Basidia 4-spored, 18-23 x 5-6 µ, narrowly clavate, yellow in KOH and also in Melzer's reagent. Pleurocystidia none. Cheilocystidia abundant (40) 50-115 x 3.5-6 x 9-16 µ, cylindric to flexuous with an apical capitellum, thin-walled, smooth, content hyaline or ochraceous, rarely narrowly clavate. Caulocystidia present over apical region of stipe and shaped like the cheilocystidia or more of them narrowly clavate, measuring up to 120 µ long and many with slightly thickened ochraceous-tawny walls in the lower half as revived in KOH, smooth or with some debris adhering.

Pileus cutis of chains of inflated to subglobose cells 18-36 x 12-20 µ and readily disarticulating, with rusty cinnamon walls in KOH and rather heavy patches of rusty cinnamon incrustation, in Melzer's the walls pale colored and the incrusting material inconspicuous. Hyphae of content floccose and interwoven, yellowish to hyaline in Melzer's or KOH. Clamp connections present. All hyphae inamyloid.
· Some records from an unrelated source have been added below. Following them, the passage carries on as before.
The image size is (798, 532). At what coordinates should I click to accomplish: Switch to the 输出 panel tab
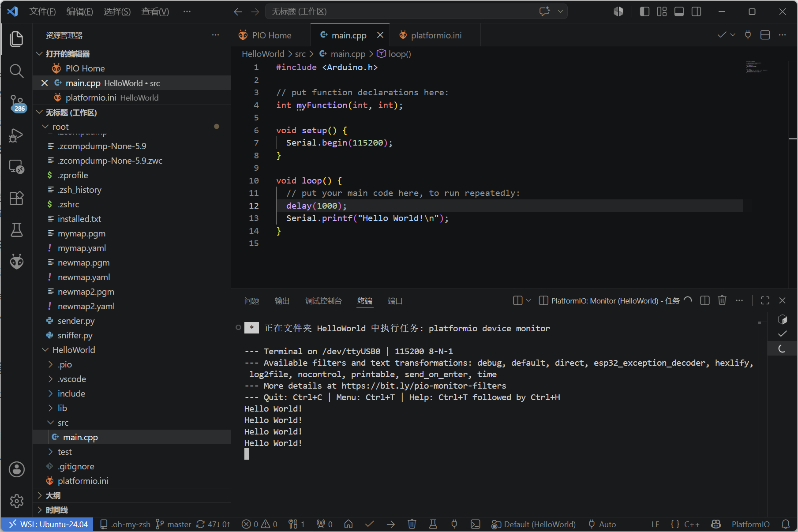coord(282,301)
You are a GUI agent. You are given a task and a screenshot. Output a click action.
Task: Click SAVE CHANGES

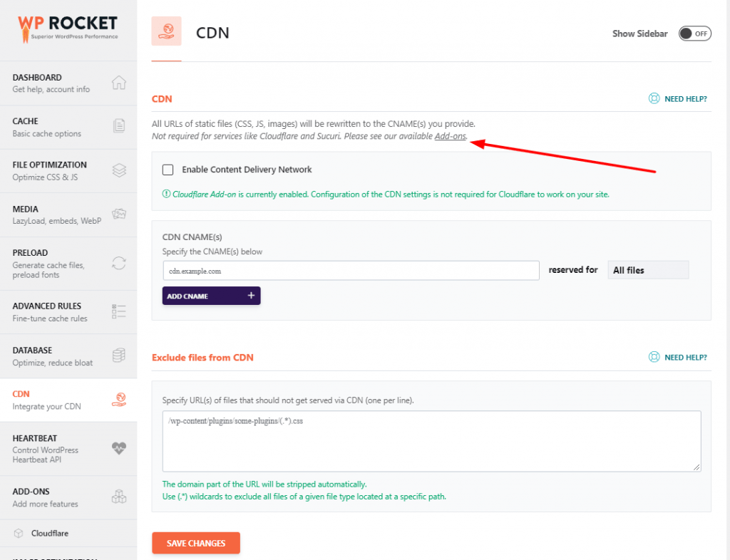195,542
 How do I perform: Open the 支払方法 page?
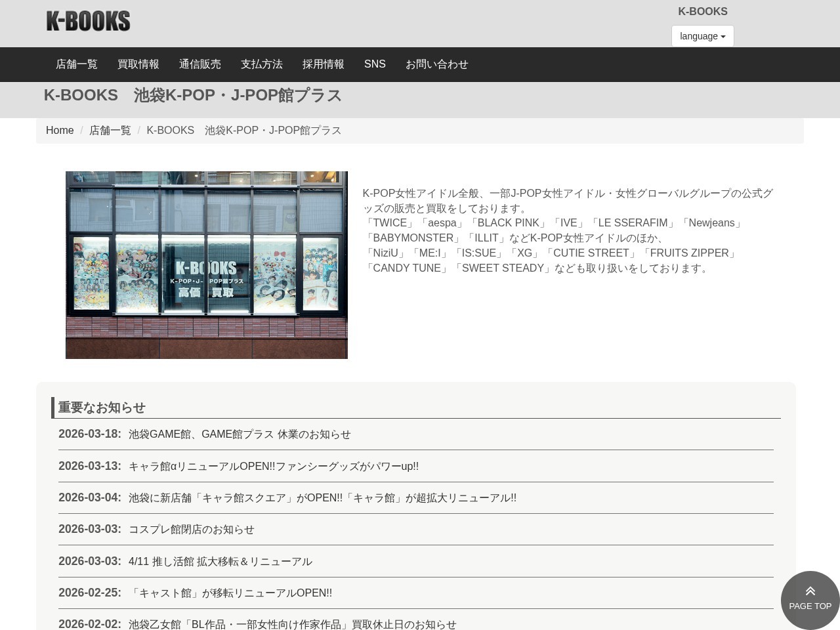[x=261, y=64]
Habit, Habitat, and Distribution: Solitary to gregarious on rotting hardwood logs, northern United States and Canada, particularly abundant in old hardwood slashings late in the summer or early fall; Overholts reported it from Missouri.

Observations: The large capitate to subcapitate cheilocystidia, the more or less isodiametric cells of the pileus epicutis which soon disarticulate, and the even colors all make this one of our most distinctive species. Pholiota muricata is said to differ in having distinctly yellow gills when young. This is not the color in the material we have seen of Peck's species. In veil characters and cheilocystidia, however, the two should appear very similar. It is possible that P. muricata and P. erinaceella have been confused in the Michigan flora as Singer (1955) describes P. erinaceella as having yellowish gills. Smith confirmed this identification. At that time a species more like P. granulosa was passing under the name P. muricata in the United States.

Material Examined: MICHIGAN: Harding 109; Shaffer 2208; Smith 33-788, 21770, 25869, 33222, 33229, 37177, 39112, 39458, 41667, 41760, 41769, 41809, 41998, 49691, 49928, 50474, 57637, 57985, 61340, 66989, 67154, 67028, 73029; Thiers 704. MARYLAND: Smith 73064. NEW YORK: Kauffman 9-2-21; Peck, Lake Pleasant (type); Smith 228.